From the entries below, copy exactly the lines from the one that contains "Given: Click the first PDF export icon" through the one that contains "This screenshot has height=523, width=716.", both included, and only those.

# PROVIDED DATA:
--- --- ---

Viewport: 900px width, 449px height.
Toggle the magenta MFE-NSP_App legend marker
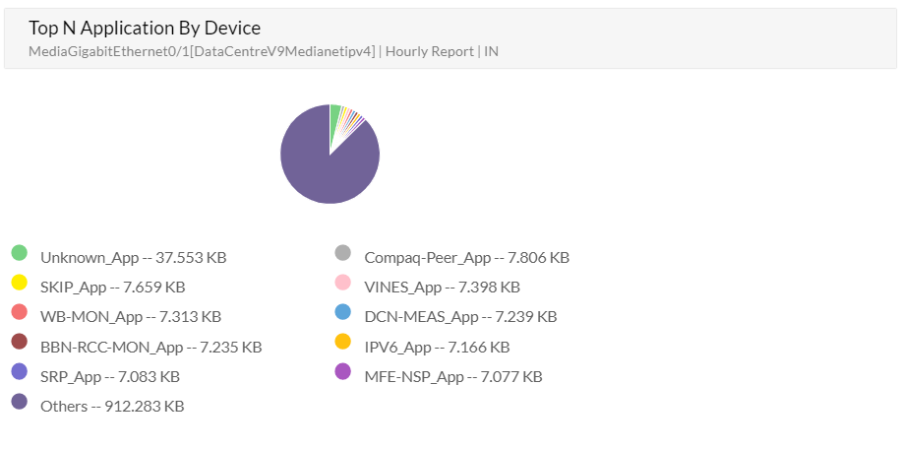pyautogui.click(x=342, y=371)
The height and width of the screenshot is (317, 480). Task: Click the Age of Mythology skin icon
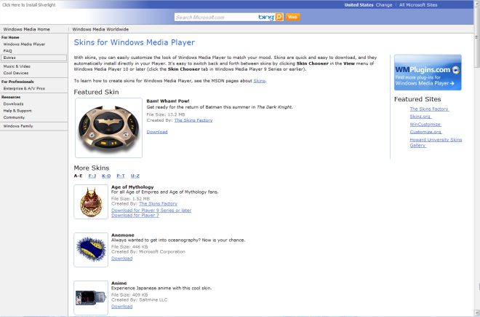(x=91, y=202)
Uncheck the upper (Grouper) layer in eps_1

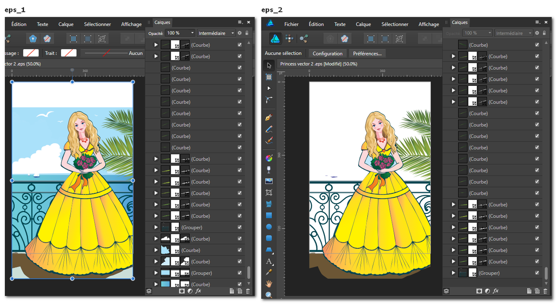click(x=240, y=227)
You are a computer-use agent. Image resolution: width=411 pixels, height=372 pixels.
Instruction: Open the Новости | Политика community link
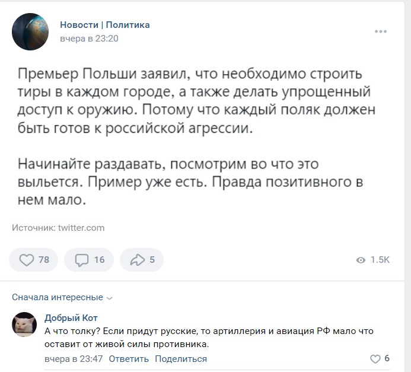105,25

--- --- ---

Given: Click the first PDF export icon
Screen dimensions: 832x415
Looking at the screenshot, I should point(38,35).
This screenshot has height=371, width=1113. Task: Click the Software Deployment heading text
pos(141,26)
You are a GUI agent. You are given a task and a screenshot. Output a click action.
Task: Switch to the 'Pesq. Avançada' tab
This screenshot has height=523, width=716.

--- --- ---

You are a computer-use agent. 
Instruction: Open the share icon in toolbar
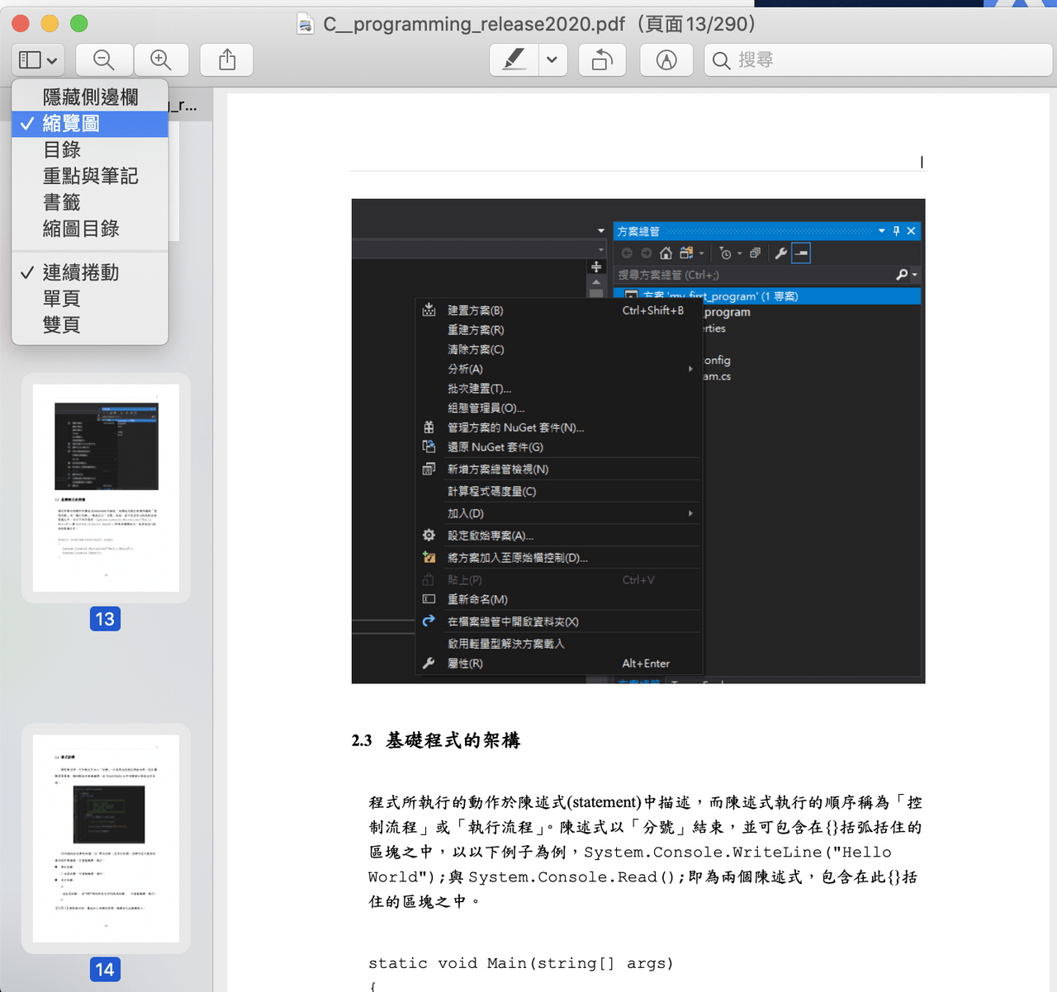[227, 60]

--- --- ---

# EXERCISE OUTPUT:
Given: Click the first PDF export icon
Screen dimensions: 832x415
Looking at the screenshot, I should point(38,35).
This screenshot has height=371, width=1113. Task: Click the Software Deployment heading text
pos(141,26)
You are a GUI agent. You are given a task and a screenshot. Output a click action.
Task: Switch to the 'Pesq. Avançada' tab
This screenshot has height=523, width=716.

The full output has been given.